I was growing tired of the sparring, but at that moment Leila entered the Locarno Suite. Heads turned, including mine and – as I could see – that of the Deputy Foreign Secretary Jack Heriot. Leila had the grace of a ballet dancer. Her dress whispered on her body. I swallowed hard.

‘Let me introduce the CBS News correspondent in London.’ An American diplomat, Peter Doberman, steered her into the room. ‘Jack Heriot, Her Majesty’s Deputy Secretary of State for Foreign and Commonwealth Affairs, please welcome Leila Rajar.’

‘I do believe we have met once before,’ Heriot said smoothly, shaking her hand and looking into her eyes. ‘Perhaps at one of the news conferences here during the conflict?’

‘I do believe we have,’ Leila responded, her voice measured and firm. ‘I’ve been here a few months – since the start of the Falklands crisis. And it’s certainly a pleasure to see you again, Mr Deputy Secretary.’

Mr Deputy Secretary. Oh, how Heriot loved that.

‘The pleasure is mine, Ms Rajar,’ he beamed. Creep. I walked towards them.

‘We are always ready to improve on the Special Relationship,’ Heriot was saying with a smile that contained within it a leer.

You are too old for her, Jack, I remember thinking. But she is not too young for you.

Leila’s eyes flickered towards me. I could see that she thought Heriot was being a creep as well. I smiled inwardly at her good judgement.

‘Let me also introduce –’ the American diplomat began, nodding towards me, but Leila interrupted him.

‘Oh, I know who this is, Peter,’ she said, turning her smile towards me. ‘Professor Burnett, you wowed us all at the Kennedy School summer lectures a few years ago.’

Did I?

‘Robin did what?’ Jack Heriot said in disbelief. ‘He … wowed you?’

‘Oh, yes, he wowed everybody. It was the Kennedy School of Government in Harvard. Do you remember, Professor Burnett?’

‘Yes,’ I answered. I remembered Harvard. But I did not remember her. ‘I was …’

Leila interrupted.

‘… a visiting lecturer in – I’d guess – summer of 1978 or thereabouts. During the worst of the Carter Days, and just after the worst for you folks here in Britain too. Strikes. Oil shocks. Stag-flation. I remember you gave a lecture as part of the supply-side economics forum called Defeating Defeatism – how to beat inflation and other ills of the modern economy. Something like that.’

‘You remember it?’ I beamed inwardly.

‘Remember it? I still have the notes,’ she laughed, and the laughter danced in my heart. ‘I was with the New York Times, writing a piece about world economic prospects.
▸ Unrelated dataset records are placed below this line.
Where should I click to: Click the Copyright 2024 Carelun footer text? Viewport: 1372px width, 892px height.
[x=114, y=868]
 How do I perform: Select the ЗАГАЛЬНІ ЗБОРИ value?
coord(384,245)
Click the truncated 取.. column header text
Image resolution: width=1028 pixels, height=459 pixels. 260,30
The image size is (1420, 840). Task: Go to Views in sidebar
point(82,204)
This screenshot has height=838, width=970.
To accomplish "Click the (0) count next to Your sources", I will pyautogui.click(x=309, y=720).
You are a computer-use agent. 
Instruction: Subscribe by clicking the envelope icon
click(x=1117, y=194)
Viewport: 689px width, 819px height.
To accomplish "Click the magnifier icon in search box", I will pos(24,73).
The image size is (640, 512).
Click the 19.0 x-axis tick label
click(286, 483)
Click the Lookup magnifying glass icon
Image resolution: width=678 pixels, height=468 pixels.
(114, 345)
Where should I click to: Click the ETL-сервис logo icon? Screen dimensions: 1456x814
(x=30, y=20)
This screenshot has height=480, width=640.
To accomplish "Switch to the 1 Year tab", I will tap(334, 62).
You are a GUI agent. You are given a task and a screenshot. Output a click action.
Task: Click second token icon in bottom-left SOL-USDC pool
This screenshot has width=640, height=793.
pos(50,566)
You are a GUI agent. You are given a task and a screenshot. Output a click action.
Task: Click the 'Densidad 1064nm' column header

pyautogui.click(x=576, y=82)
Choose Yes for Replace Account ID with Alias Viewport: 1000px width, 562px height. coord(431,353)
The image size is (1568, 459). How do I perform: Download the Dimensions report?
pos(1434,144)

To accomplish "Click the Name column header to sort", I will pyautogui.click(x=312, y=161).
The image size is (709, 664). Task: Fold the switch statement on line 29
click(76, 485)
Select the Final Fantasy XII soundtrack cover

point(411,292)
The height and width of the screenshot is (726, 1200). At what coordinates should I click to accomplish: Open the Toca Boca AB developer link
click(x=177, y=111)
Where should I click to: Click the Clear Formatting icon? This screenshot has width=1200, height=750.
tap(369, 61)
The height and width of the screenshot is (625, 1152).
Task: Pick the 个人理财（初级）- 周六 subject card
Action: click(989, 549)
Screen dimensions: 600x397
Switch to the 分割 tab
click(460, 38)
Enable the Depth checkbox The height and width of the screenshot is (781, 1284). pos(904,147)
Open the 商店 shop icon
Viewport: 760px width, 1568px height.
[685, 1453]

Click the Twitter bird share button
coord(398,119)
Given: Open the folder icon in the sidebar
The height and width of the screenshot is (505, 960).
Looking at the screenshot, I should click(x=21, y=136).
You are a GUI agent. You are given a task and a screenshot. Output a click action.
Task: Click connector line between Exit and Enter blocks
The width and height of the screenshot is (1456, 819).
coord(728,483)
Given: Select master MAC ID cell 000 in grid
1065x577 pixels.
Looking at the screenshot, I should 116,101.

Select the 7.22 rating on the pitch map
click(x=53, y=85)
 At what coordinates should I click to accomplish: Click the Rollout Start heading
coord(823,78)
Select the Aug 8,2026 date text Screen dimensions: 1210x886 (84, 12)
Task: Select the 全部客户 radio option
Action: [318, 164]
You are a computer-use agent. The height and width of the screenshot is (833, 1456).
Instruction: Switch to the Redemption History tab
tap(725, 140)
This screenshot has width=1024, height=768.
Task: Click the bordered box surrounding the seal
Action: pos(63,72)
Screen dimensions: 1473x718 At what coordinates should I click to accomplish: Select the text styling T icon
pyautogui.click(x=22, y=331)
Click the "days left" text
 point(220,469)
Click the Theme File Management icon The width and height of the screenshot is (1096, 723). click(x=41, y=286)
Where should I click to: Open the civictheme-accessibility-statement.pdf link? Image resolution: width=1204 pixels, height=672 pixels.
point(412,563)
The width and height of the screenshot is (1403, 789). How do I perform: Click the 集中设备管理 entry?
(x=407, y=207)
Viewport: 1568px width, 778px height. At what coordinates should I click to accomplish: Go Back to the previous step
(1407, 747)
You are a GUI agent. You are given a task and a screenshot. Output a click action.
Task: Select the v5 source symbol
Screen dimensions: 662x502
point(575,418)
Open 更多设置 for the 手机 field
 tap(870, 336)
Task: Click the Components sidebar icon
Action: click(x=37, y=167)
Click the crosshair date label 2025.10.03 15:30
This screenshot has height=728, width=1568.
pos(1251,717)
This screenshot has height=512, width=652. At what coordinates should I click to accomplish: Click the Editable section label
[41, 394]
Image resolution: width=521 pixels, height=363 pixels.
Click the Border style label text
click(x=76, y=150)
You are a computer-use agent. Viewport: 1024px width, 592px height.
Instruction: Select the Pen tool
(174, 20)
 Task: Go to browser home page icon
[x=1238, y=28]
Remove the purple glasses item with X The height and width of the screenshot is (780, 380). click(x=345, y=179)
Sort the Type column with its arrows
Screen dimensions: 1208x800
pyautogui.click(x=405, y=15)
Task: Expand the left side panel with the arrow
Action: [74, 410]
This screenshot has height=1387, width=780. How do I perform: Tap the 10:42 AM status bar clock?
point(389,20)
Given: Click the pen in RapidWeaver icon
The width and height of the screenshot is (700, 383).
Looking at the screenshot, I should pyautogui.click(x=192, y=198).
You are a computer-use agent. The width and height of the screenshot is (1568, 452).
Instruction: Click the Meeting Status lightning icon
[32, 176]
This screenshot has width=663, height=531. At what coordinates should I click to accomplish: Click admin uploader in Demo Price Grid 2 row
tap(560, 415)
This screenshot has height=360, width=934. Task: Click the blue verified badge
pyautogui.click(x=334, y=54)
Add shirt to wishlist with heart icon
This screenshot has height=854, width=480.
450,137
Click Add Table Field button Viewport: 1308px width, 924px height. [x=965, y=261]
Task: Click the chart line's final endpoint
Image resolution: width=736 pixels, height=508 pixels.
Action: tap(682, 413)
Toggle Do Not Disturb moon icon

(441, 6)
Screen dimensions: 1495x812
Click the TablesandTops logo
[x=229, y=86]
I was scheduled for an interview with John Kenneth Galbraith. While I was waiting for the great man I thought I’d catch this new Brit performer who offered entirely the opposite view to that of Galbraith …’

‘I think the word you are looking for is “professor”, rather than performer,’ Heriot said unhelpfully. ‘Though “performer” probably works for Robin too.’

‘Performer, professor, whatever …’ she laughed again, but refused to be deflected. ‘Anyway, there was this new Brit who was saying the impossible, that inflation could be tamed, the unions could be controlled, and the Soviet Union could be outspent into economic disaster if we only had the wit, nerve and optimism to do it.’

I blushed.

‘I may have said all that, but I didn’t exactly invent it. Hayek and Friedman … ’

‘Whoever invented it, it came across as so … so very American,’ she added slyly. ‘Optimistic. Positive. Problem solving. Not the kind of pessimism we associate with the British.’

‘One out of three isn’t so bad,’ Jack Heriot said.

‘One out of three?’ Peter Doberman the American diplomat asked.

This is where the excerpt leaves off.